We then entered the "Woolnorth" property, which is really historic. Being 50,000 acres it is the largest property in Tasmania. It currently only runs dairy cattle. There are 13 dairies on the property, each milking about 1,200 cows a day and producing a B-Double of milk per dairy a day.
On the coastline there is a wind farm, which was our second stop.
You don't realise how tall they are until you compare one with a Ford Territory.
The blades are 30 metres long. When you see one lying on the ground you start to realise how big they are.
There are a couple of blow hole caves in the rocks near the wind farm which were working a treat while we were there.
We then hopped back in the car and headed out to Cape Grim, so called as from the sea the rock formation looks like a grim face peering out of the sea. The two rocks are called the Dough Boys.
The early sunset was looking lovely.
We travelled past the historic buildings of Woolnorth. The first building is the oldest in north west Tasmania.
The next one was the gaol.
Our next stop was the very top point of north west Tasmania. To reach it we walked along the beach, where there was lots of sea weed washed up.
So much had washed up in one spot that we had to walk along it. That was quite an experience.
We reached the point where the Southern Ocean meets the Bass Strait.
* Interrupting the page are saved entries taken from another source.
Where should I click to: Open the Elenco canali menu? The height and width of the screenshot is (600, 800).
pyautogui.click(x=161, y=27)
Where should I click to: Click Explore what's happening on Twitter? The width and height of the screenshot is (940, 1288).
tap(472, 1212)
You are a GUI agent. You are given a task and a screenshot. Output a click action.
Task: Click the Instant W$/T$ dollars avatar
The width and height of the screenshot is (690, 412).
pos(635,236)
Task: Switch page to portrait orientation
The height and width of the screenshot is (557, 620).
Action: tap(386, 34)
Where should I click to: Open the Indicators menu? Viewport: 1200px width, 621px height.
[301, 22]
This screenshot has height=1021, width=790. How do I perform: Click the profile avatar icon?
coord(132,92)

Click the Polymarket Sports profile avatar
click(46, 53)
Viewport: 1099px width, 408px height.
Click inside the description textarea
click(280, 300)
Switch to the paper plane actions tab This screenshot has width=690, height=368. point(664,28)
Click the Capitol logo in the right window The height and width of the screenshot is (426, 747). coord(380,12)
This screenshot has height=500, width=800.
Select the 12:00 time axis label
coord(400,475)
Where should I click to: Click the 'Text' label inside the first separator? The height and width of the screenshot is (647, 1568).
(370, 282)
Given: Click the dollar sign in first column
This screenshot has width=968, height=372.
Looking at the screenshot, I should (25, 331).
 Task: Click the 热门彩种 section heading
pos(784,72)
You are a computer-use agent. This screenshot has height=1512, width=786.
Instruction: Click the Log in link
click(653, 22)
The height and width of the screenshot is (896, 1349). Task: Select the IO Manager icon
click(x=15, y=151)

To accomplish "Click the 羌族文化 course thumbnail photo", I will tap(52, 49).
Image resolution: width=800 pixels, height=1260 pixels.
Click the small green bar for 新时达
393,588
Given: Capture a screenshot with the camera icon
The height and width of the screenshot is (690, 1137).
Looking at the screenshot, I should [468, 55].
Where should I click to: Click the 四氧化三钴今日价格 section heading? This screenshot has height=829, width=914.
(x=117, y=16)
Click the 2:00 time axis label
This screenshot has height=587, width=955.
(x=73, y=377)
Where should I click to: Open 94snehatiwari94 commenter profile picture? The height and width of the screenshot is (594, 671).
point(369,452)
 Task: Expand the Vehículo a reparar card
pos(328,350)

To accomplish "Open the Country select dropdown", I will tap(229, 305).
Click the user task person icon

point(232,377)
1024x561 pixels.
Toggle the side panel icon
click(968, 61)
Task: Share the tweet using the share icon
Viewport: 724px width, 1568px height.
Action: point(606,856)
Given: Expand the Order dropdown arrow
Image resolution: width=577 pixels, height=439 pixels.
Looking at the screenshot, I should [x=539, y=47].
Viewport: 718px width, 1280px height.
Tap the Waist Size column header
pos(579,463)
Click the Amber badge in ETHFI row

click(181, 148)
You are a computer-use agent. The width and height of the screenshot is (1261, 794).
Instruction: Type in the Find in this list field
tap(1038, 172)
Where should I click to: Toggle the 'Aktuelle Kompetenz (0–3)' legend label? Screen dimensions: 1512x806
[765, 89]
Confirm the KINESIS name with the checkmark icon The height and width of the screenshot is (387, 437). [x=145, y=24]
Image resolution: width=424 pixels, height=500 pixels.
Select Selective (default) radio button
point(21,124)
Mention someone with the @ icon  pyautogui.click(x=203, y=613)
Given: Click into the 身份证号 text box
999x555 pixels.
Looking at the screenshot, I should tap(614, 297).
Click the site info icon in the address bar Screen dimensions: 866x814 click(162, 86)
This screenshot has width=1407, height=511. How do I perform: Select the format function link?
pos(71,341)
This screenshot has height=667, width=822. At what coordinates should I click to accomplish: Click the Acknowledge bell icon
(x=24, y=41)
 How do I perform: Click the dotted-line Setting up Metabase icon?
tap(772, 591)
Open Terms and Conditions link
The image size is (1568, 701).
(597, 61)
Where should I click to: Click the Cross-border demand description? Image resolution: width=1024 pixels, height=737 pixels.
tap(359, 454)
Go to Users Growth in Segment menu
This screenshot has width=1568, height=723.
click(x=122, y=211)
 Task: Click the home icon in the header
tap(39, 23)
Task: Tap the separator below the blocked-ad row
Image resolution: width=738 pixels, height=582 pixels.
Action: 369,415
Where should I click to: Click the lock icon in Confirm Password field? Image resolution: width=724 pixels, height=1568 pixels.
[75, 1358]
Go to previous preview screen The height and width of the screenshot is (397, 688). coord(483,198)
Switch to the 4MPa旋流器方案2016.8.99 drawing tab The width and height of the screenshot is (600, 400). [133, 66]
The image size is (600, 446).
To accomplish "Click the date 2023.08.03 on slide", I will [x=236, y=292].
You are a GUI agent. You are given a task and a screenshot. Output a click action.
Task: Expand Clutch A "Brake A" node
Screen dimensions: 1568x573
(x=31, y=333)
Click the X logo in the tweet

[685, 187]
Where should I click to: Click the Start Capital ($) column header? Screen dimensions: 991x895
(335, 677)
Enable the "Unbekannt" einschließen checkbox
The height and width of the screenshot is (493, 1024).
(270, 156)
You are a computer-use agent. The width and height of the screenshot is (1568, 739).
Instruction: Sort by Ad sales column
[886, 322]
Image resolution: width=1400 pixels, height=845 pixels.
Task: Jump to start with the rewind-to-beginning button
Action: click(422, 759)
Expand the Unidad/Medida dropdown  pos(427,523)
See how the waves are coming from different directions.
We had a nice wander around waiting for the sunset.
Nigel showed is the remains of a pigmy whale that had washed up recently.
Meanwhile it was becoming apparent that we were not going to get much of a sunset, as the clouds were closing in. Not to worry........ Then, as were about to leave a slight red tinge started to appear and we were treated to a stunning sunset.
Now it was time for the final phase of our tour - Spotlighting. Not with a gun as Mick kept suggesting.
This area has Tasmanian Devils and fortunately they have not been affected by the facial tumours that have affected so many.
On the return trip, we saw loads of little wallabies, known as pademelon, two quolls, which are rarer than devils, an echidna, (which are slightly different to those on the mainland) and three devils. It turns out that if a devil is chased it will end up sitting down and not moving. As a result we were able to get quite close to one in the wild and get some great photos.
You'll just have to take my word for seeing the others as no photos were possible.
We were returned to our caravan park at about 10pm. The time went so fast. Not a bad way to spend the evening. I'd recommend the tour yo anyone.